Oxford Teacher Revamps Classroom for Connection

May 3, 2022 -- There is no question that teaching during the pandemic has been enormously challenging, requiring teachers to completely adapt their teaching methods all while dealing with students’ growing behavioral issues, staff shortages, and emerging technologies.

But for Oxford kindergarten teacher Millie Litten, there’s been a silver lining. “I became a more resourceful and better teacher for it, and I’m seeing those results in my kids.”

She, like so many others, panicked when first sent home to teach online in the spring of 2020. “Everything changed, everything I know and everything I do well, I just couldn’t do anymore.” But once she realized they would again be teaching online for the 2020-21 school year, it forced her to grow.

All the procedures and policies that she had perfected in her 15 years of teaching had to be revamped. She had to learn how to use new technology herself while teaching it to her students while they were using the very technology they didn’t fully know how to use. “I definitely had to have stronger relationships with families,” she says, reporting that most of her students were being watched by grandparents and great-grandparents, who also had to learn the technology.

“There were things I didn’t think kindergarteners could do, but then they learned how to do them.” 

She learned too, alongside her students. “But I didn’t have to reinvent the wheel,” she says. “Everything they needed to learn, someone had already figured out how to teach.”

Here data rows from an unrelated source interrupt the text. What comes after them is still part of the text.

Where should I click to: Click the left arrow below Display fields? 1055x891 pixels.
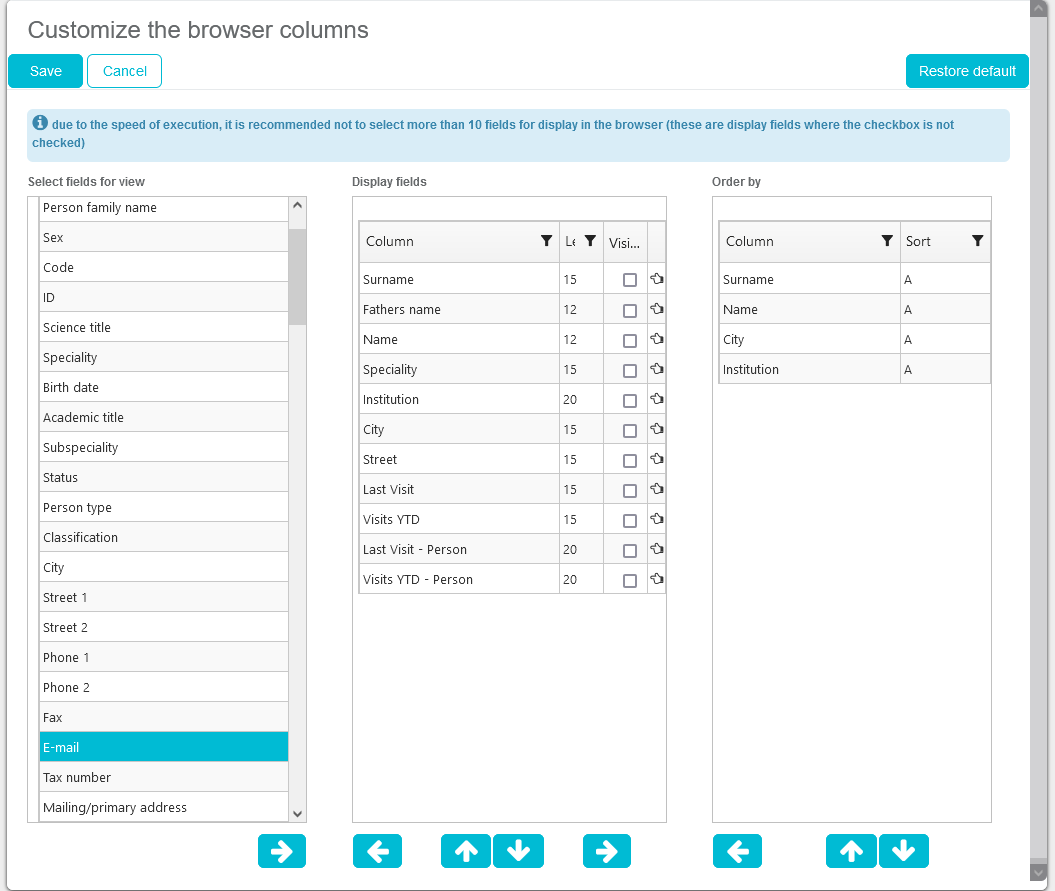tap(377, 851)
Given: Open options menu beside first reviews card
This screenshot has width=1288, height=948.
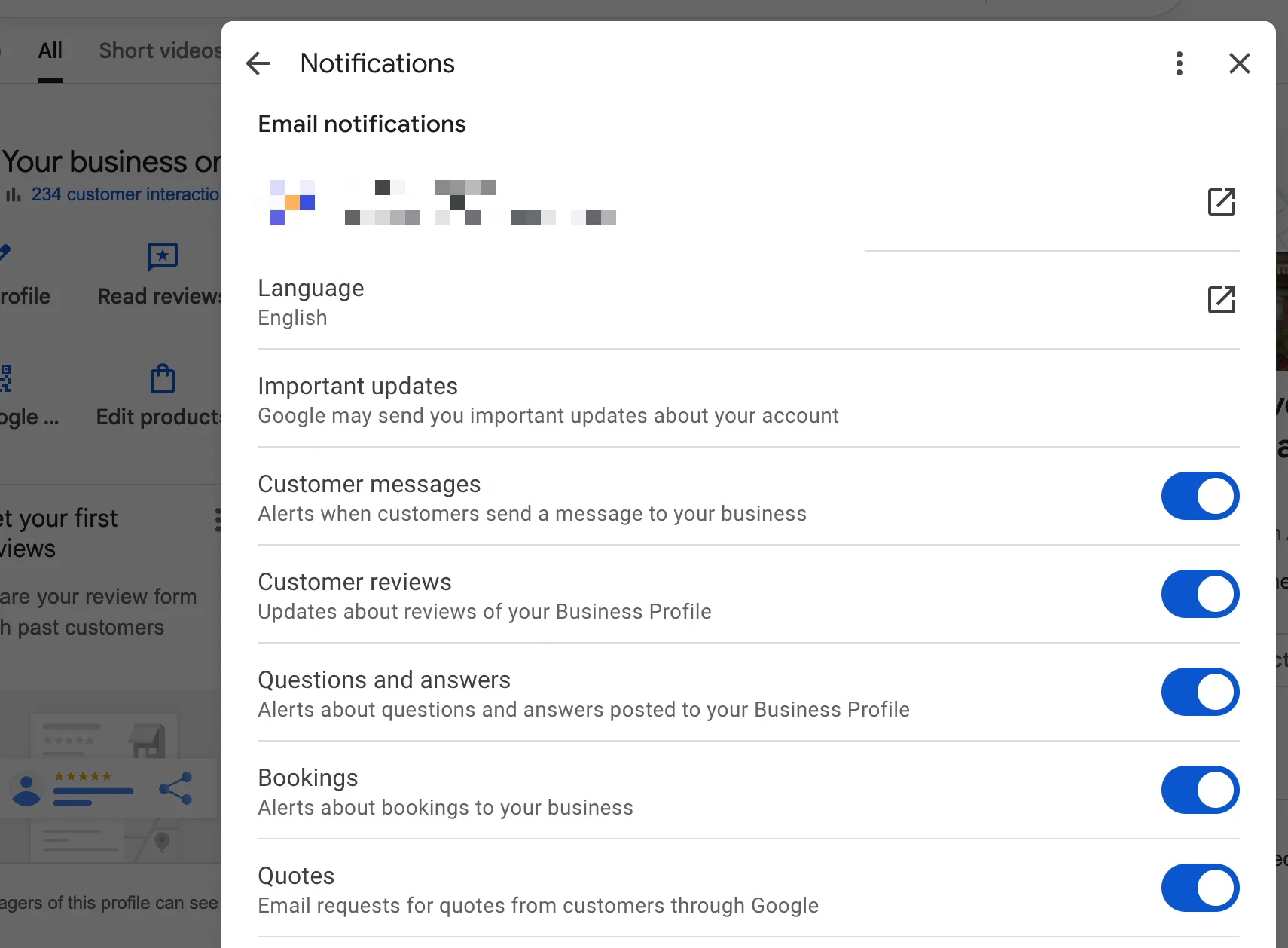Looking at the screenshot, I should [217, 520].
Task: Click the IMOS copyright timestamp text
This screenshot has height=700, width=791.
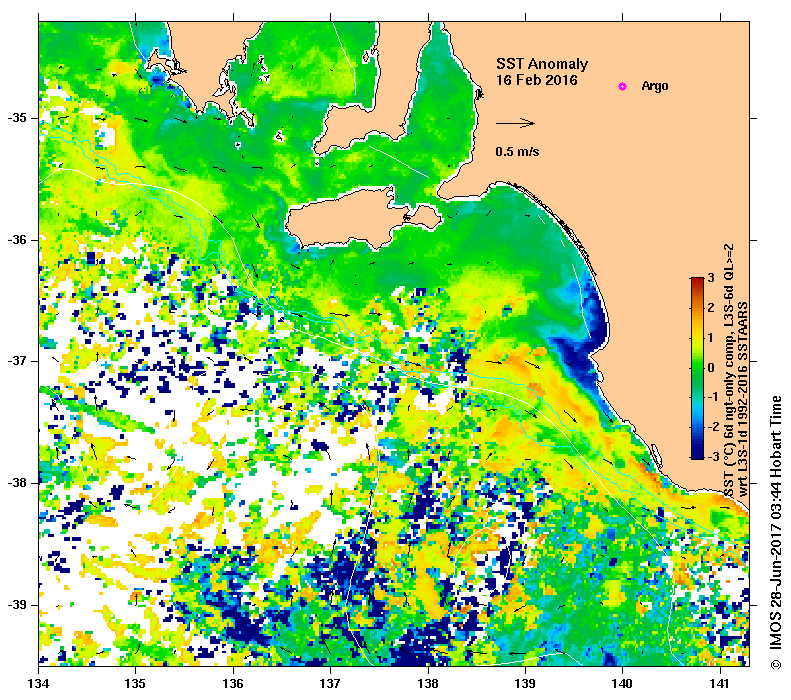Action: coord(775,532)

She enrolled in professional development over the summer of 2021 to further perfect the integration of technology into the kindergarten experience. “I still have to teach them how to interact and how to share, but it has to be done safely and with six feet of space.”

Ms. Litten now relies heavily on placement cards, that show children exactly where to sit or stand for certain activities, and on “number order,” where students are always next to the same classmates, making contact tracing easier. She reports fewer behavior problems this year despite having 25 students in her class. 

There are challenges, no doubt, especially when they were still wearing masks full time. Understanding students’ enunciation or ability to break words up into sound segments is extra difficult when you can’t see someone’s mouth. But through “so much trial and error,” she’s learned new procedures and new curricular tools.

“I was forced to step out of my comfort zone,” she says. “But I really think that I became more knowledgeable and more excited to pass on that knowledge.”